If slaughter facilities that were shut down due to COVID-19 concerns and have reopened are able to continue processing at current rates, there is plenty of room in cold storage, as it was pulled down during their closures and lower rates of capacity utilization over the last quarter. According to last week’s USDA cold storage report, cold stocks of pork on May 31 are down 24% from the previous month and 26% from a year ago. Similarly, poultry is down 5% from last month and 4% a year ago, while beef is down 13% from last month and 2% from last year. This could be particularly important if a softening of domestic demand becomes apparent from the impacts of COVID-19 on incomes.
The USDA, in fact, has again revised downward its forecast of U.S. annual pork consumption by over a pound to 50.4 pounds per person in 2020 and bouncing back to 50.8 pounds per person in 2021. Prior to COVID-19, U.S. per capita pork consumption reached 52.4 pounds in 2019 or the highest it has been since it was 54.2 pounds in 1981. These hits to domestic demand make export markets even more important.
U.S. pork exports are still expected to exceed year ago levels. The U.S. exported a record of nearly 702 million pounds in March, largely due to shipments of 196 million pounds to China and Hong Kong or roughly 3 times the volume of a year earlier, along with 140 million pounds to Mexico or 9.5% above last year and 114 million pounds to Japan or 18% above last year. These increases in March are on the coattails of recent trade deals with China and Mexico in particular, and do not reflect the temporary closures of several U.S. processing facilities, which appear to have slowed exports in April and likely into May. Still, these countries should continue to be important export markets for U.S. pork.

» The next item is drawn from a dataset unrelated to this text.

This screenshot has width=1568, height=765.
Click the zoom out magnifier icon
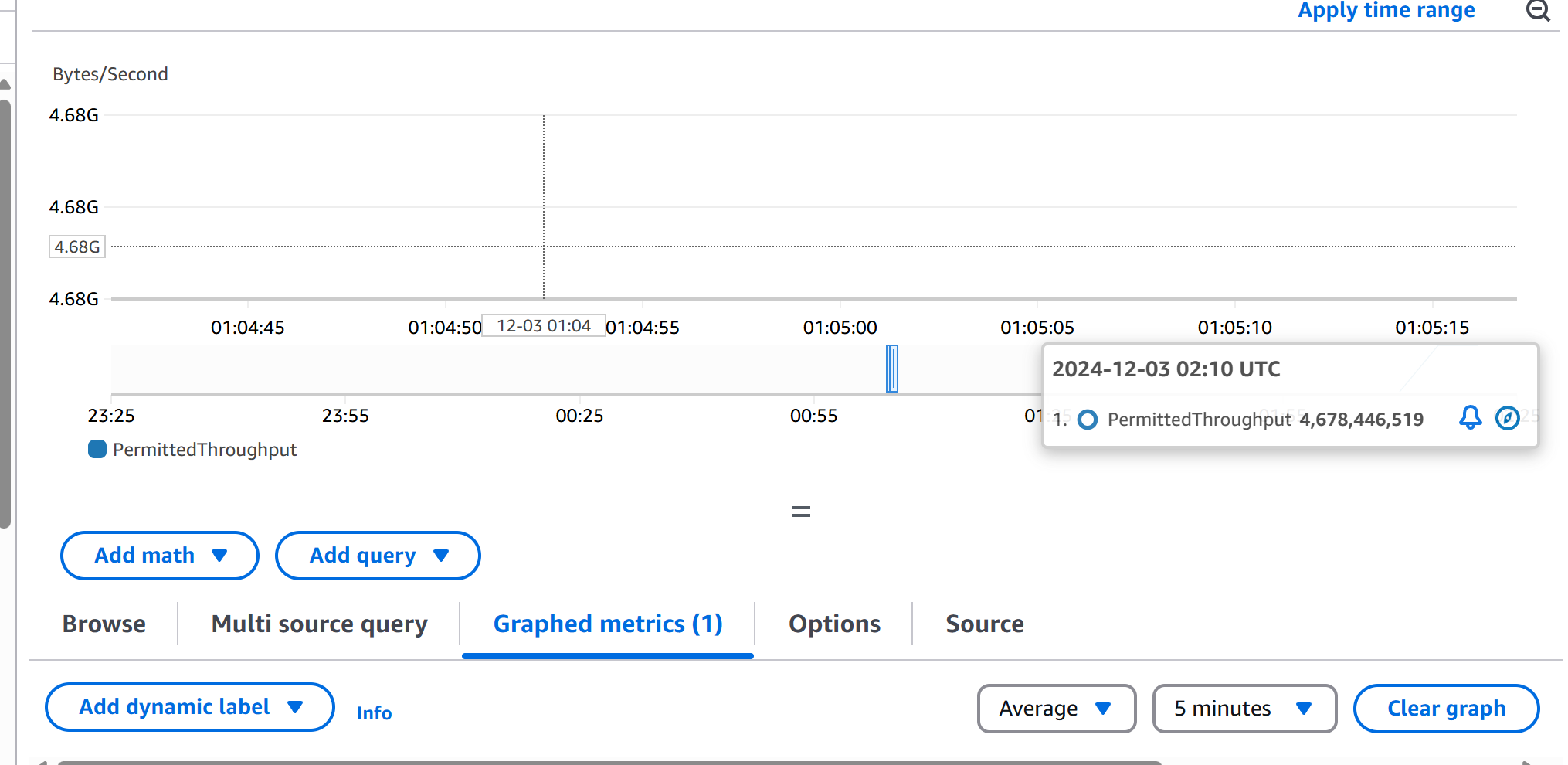point(1537,10)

However, COVID-19 is also expected to negatively impact U.S. pork exports through constraints on processing and lower world economic growth and incomes for the rest of 2020 and into 2021. Even with correspondingly downward revisions, the USDA estimates 2nd quarter U.S. pork exports to be 1.7 billion pounds, or 10% higher than last year, and forecasts U.S. pork exports in the last two quarters of 2020, respectively, to be 6% and 3%, greater than last year. The 1st quarter of 2021 is forecast to be 1.9 billion pounds, which is 6% lower than the record 2.02 billion pounds for the 1st quarter of 2020.
With more market hogs and less adjustment to breeding inventory than anticipated, compounded by a softening of domestic and export demand, low prices are expected to persist for the remainder of 2020 and perhaps climb above costs of production by the 2nd quarter of 2021. The forecast presented here is for the national weighted average net price on a carcass basis for all transactions for producer-sold barrows and gilts, including negotiated and contract prices. This net price should be more reflective of what producers receive, on average, and normally runs at a premium of more than $2/cwt over the base price on average. This net price averaged $63.76/cwt for March, April, and May compared to $44.50/cwt for the corresponding net prices for negotiated or spot transactions.
Over the last five years on average, price drops seasonally about 3% from the 2nd to 3rd quarters and 14% from the 3rd to 4th quarters and regain much of that ground over the next two quarters. With that in mind, as well as the larger than expected inventory of market hogs and projections for lower domestic and higher export demand in 2020 than in 2019, prices are forecast to be about $60.22/cwt and $50.95/cwt for the 3rd and 4th quarters of 2020. With projections that domestic demand starts to recover and exports continue to grow, prices are forecast to rebound to $54.28/cwt and $67.10/cwt in the 1st and 2nd quarters of 2021. Of course, if negative impacts of COVID-19 on U.S. consumption persist or if export demand doesn’t remain as resilient as anticipated, then U.S. hog prices would likely fall short of these projections.